Detrás de la imponente fachada de estilo academicista francés del Hotel Savoy, sobre la tradicional Avenida Callao, se esconde uno de los cafés más elegantes y menos evidentes de la ciudad. Atravesar sus puertas giratorias implica ingresar a un verdadero palacio urbano, al mejor estilo Bidgerton.
El lobby despliega pisos de mármol pulido, columnas robustas con capiteles ornamentados y una sucesión de arcos que organizan el espacio con una simetría perfecta. Allí, casi como una extensión natural de ese hall monumental, aparece el café, integrado a la arquitectura original y resguardado del movimiento exterior.

El salón se estructura alrededor de un gran espacio central de techos altísimos, donde las molduras de yeso dibujan relieves florales y geométricos que sobreviven intactos desde principios del siglo XX.

Arañas colgantes de múltiples brazos caen desde el centro del cielorraso, multiplicando la luz sobre las superficies claras y dando un marco imponente, ideal para instagramear. Además, las paredes revestidas en tonos marfil y crema están interrumpidas por pilastras decorativas que enmarcan espejos verticales y aberturas de madera oscura. Esa combinación de materiales nobles -como el mármol, el bronce, la madera maciza y el vidrio biselado- crea una atmósfera solemne, pero a la vez da cierta sensación acogedora.
El mobiliario acompaña la escala del edificio sin competir con él: sillones tapizados en pana y terciopelo, mesas bajas de líneas clásicas y sillas de respaldo curvo se distribuyen de forma estratégica, permitiendo que el espacio respire.

Desde algunos sectores es posible observar los balcones interiores y los niveles superiores del edificio, que refuerzan la sensación de estar dentro de una residencia aristocrática más que en un hotel céntrico. La luz natural ingresa en diagonal desde los ventanales que dan a la avenida y se mezcla con la iluminación cálida de las lámparas, generando reflejos suaves sobre el mármol.
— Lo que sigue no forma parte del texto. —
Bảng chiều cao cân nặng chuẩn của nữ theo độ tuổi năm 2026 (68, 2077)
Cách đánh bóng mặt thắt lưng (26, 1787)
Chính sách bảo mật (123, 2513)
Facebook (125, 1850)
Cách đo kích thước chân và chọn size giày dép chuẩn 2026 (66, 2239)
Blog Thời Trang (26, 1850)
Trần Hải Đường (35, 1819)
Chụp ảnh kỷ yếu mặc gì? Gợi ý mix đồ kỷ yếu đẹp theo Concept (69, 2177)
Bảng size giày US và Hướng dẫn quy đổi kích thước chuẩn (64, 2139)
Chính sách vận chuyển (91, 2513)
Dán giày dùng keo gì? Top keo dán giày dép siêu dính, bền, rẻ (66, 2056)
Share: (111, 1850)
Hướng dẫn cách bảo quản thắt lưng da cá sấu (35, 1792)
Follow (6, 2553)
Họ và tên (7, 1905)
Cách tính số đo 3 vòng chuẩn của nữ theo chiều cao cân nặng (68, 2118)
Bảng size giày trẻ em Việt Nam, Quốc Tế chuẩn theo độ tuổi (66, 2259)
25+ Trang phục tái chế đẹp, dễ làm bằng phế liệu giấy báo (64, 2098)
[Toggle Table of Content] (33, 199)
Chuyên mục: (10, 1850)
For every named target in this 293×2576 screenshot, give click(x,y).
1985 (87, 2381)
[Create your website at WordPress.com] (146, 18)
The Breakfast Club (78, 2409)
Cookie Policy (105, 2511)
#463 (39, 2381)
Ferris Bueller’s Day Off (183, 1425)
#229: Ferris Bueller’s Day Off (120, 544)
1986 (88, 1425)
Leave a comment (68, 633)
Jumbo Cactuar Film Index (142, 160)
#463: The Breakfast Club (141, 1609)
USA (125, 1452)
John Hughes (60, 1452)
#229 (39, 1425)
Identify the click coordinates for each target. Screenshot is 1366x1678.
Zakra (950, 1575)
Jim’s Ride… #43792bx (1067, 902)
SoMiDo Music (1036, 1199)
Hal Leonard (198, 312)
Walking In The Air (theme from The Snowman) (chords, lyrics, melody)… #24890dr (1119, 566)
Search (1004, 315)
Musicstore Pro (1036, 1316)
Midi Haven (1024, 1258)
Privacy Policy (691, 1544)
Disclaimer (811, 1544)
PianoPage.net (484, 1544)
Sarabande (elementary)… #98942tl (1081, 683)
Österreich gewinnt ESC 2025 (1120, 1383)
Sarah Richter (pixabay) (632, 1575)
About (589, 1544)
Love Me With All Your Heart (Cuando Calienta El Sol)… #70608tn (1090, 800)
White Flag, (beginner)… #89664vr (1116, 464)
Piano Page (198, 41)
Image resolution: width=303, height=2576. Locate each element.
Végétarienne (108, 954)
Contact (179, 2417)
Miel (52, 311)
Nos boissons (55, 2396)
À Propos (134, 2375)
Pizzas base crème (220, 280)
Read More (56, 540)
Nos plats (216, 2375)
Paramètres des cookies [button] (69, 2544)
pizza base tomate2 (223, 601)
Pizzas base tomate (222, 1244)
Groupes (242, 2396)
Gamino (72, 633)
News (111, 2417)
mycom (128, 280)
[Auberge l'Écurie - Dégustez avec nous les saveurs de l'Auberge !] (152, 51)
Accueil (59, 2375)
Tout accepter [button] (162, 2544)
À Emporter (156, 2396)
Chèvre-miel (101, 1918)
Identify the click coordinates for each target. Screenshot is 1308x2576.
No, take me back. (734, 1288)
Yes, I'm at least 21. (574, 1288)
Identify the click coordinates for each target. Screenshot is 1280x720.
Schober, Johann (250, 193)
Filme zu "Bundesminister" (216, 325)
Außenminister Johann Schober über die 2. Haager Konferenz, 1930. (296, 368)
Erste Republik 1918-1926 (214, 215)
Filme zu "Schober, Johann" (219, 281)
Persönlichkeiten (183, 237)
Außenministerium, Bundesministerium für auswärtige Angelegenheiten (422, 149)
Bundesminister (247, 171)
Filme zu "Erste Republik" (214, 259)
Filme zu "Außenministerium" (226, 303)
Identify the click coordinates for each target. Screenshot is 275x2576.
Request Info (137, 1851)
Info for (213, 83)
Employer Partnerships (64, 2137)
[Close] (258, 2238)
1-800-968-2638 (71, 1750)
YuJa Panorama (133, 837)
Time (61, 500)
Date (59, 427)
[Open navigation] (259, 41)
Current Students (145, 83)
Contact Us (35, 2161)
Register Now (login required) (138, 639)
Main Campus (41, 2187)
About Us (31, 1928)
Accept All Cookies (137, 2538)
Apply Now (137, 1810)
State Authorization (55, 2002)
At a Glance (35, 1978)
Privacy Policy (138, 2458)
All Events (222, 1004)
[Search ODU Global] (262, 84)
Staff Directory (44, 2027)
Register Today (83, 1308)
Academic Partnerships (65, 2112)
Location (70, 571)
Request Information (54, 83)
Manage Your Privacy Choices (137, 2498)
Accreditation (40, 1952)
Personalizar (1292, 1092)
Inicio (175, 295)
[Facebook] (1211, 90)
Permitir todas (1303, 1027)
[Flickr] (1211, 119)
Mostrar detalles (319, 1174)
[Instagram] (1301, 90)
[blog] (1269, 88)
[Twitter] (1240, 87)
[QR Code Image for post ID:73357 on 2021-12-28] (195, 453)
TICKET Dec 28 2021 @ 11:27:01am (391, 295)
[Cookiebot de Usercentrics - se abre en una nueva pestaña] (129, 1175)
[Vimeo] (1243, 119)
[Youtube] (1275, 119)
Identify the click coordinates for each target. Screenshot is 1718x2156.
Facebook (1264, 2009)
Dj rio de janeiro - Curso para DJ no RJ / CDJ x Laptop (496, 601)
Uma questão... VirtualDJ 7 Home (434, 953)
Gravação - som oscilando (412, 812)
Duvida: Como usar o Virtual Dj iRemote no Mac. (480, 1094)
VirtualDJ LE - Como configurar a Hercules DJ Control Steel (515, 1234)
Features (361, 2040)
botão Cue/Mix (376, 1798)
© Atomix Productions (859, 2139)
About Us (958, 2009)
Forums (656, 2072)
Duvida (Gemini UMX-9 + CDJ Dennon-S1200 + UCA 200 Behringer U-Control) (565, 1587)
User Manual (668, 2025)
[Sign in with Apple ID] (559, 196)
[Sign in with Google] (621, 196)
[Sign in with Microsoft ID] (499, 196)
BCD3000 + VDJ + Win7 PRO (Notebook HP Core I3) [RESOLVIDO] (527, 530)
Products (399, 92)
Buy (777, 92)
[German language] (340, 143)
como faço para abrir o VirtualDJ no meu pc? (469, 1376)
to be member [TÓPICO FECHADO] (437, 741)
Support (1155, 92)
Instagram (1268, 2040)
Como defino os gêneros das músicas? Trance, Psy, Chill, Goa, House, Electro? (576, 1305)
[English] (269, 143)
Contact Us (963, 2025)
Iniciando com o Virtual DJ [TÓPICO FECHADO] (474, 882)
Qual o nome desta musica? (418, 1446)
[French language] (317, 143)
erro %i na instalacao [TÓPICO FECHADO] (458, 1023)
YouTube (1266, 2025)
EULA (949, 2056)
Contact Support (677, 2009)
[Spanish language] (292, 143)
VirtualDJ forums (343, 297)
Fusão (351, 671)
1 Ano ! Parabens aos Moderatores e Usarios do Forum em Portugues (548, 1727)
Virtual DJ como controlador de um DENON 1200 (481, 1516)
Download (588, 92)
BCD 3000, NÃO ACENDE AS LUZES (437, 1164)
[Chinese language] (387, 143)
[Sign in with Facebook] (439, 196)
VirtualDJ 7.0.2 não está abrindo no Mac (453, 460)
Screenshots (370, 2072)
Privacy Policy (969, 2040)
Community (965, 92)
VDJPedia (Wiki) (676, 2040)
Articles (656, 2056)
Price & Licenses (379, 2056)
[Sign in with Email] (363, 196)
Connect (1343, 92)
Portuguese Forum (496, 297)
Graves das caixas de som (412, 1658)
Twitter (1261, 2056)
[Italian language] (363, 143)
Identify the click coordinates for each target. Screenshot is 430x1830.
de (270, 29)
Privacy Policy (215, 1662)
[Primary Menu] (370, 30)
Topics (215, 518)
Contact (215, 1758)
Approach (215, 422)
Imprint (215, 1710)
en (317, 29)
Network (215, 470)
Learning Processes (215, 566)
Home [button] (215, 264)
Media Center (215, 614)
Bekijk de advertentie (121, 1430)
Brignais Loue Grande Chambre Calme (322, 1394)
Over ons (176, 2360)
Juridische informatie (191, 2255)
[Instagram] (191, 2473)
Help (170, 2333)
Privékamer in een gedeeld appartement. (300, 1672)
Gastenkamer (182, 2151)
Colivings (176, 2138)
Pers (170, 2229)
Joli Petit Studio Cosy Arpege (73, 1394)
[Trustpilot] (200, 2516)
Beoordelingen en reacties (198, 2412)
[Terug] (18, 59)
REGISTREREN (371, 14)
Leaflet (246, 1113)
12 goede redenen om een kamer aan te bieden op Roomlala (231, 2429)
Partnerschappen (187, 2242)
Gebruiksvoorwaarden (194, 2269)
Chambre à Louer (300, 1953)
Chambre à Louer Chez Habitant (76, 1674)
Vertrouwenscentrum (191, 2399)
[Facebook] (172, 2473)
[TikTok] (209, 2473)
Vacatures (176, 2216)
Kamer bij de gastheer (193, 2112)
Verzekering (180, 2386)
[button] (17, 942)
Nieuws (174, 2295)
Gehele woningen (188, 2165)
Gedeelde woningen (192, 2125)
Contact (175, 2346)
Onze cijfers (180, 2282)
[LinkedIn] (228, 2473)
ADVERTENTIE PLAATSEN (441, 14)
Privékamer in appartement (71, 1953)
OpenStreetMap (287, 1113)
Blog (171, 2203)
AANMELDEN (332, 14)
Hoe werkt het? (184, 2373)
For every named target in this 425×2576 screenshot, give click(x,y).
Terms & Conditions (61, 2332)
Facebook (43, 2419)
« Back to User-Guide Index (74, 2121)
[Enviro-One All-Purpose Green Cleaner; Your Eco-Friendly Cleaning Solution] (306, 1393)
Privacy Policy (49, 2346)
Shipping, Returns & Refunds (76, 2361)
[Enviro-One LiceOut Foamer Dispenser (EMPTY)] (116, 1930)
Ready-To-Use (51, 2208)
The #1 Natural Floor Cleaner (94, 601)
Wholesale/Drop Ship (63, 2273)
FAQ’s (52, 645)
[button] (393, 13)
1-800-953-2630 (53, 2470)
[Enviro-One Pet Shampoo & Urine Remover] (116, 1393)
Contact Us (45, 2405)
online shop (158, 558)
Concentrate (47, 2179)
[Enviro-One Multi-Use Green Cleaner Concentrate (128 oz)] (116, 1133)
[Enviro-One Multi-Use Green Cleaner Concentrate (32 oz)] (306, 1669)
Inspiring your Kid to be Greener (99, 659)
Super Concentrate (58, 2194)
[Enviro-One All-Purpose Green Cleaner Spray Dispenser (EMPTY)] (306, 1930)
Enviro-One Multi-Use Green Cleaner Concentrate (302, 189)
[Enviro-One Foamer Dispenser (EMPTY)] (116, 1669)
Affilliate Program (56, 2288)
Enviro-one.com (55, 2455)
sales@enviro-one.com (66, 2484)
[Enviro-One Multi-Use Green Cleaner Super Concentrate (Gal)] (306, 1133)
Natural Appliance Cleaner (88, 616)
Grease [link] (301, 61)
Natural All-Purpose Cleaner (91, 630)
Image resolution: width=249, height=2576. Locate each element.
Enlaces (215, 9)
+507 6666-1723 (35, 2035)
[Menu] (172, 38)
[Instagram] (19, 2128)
Inaugurado en 1910, fue concebido como uno de los hoteles más modernos y lujosos de Sudamérica. Su arquitectura responde a ese espíritu: proporciones monumentales, circulación amplia y una clara intención de impresionar a quien ingresa. El café, ubicado dentro de tal conjunto, conserva esa filosofía espacial y permite experimentar el edificio desde la quietud, apreciando detalles que muchas veces pasan inadvertidos en el tránsito cotidiano.

En medio de la ciudad contemporánea, este pequeño rincón ofrece una escena que remite a otra era: un café oculto dentro de un palacio porteño donde la arquitectura es, en sí misma, la verdadera protagonista.
Los precios del menú

- Café espresso: $5.700.
- Chocolate caliente: $7.800.
- Cappuccino italiano: $7.400.
- Medialunas (unidad): $2.400.
- Tostado de jamón y queso en pan de campo: $12.900.
- Croissant relleno de jamón y queso: $13.800.
- Cheesecake artesanal: $11.500.
- Torta del día: $10.900.
- Sándwich de miga tostado: $11.200.
- Bagel con salmón ahumado y queso crema: $18.900.
- Ensalada fresca de estación: $16.400.
- Risotto de hongos: $24.900.
- Salmón grillado con vegetales de estación: $29.800.
- Ojo de bife con papas rústicas: $31.500.
- Pechuga de pollo rellena con guarnición: $23.400.
- Pasta casera con salsa a elección: $21.700.
Un hotel centenario donde se alojó Einstein y se fundó un partido político argentino
En diciembre de 1914, uno de los elegantes salones del Hotel Savoy fue escenario de un hecho clave en la historia argentina: allí, el dirigente Lisandro de la Torre fundó el Partido Demócrata Progresista, consolidando al edificio como un punto de encuentro de la vida política nacional.

Con el paso de las décadas, sus habitaciones también recibieron a figuras internacionales y locales como Albert Einstein, Eva Duarte y el expresidente Arturo Illia, además de artistas y personalidades que transitaban el cercano circuito teatral de la Avenida Corrientes.

Su impronta aristocrática y su ubicación estratégica lo convirtieron en uno de los hoteles más prestigiosos de la Buenos Aires del siglo XX, un legado que todavía se percibe en cada uno de sus salones.